From: Kent Karlsson (
Date: Fri Mar 07 2003 - 07:51:07 EST

  • Next message: David Oftedal: "Re: FAQ entry"

    The names do NOT always provide correct descriptions of the
    characters. This is especially true for "digraph" and "ligature"
    (and in the case of U+00E6 too), as well as (e.g.) SCRIPT CAPITAL P,
    which is neither script, nor capital (it's lowercase), though
    it is a p... In addition, there are different flavours of ligatures.
    E.g., it is quite legitimate to render, e.g. LIGATURE FI as an f followed
    by an i, no ligation, whereas that is not allowed for the ae
    ligature/letter, nor for the oe ligature.

            /kent k

    From: Pim Blokland

    > John Cowan schreef:
    > > Digraphs and ligatures are both made by combining two glyphs.

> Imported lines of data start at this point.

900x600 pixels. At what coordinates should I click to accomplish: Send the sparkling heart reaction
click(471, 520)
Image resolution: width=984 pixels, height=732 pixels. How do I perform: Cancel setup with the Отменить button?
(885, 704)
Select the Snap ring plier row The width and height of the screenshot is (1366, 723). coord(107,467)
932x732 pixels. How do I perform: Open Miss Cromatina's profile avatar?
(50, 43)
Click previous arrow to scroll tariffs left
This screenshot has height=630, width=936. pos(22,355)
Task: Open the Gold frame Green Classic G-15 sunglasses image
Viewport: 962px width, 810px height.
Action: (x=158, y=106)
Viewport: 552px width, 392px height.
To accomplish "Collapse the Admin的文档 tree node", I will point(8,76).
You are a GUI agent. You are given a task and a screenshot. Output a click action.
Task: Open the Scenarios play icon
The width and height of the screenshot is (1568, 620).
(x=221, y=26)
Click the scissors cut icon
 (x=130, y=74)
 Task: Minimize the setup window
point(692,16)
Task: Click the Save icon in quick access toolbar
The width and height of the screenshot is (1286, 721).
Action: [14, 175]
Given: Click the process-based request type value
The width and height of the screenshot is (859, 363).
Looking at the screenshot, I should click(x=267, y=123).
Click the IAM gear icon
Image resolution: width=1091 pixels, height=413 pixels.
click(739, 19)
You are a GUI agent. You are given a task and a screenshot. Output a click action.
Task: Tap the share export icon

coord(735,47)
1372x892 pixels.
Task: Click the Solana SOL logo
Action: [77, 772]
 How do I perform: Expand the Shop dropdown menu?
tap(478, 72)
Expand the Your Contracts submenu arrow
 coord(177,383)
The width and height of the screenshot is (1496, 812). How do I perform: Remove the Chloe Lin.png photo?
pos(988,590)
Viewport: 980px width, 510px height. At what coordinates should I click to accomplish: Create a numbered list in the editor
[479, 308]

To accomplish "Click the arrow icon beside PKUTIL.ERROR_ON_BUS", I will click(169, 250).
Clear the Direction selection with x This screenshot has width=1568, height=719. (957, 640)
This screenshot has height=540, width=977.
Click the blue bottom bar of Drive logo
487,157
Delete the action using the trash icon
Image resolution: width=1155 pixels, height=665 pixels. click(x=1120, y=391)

In a
    > digraph,
    > > the glyphs remain separate but are placed close together.
    > In a ligature,
    > > the glyphs are fused into a single glyph.
    > Oh, in that case I must say I think the UnicodeData.txt file
    > doesn't do a
    > very good job.
    > For instance, the Danish ae (U+00E6) is not designated a
    > ligature, but the
    > Dutch ij (U+0133) is, even though the "a" and "e" are clearly fused
    > together, while the "i" and "j" aren't.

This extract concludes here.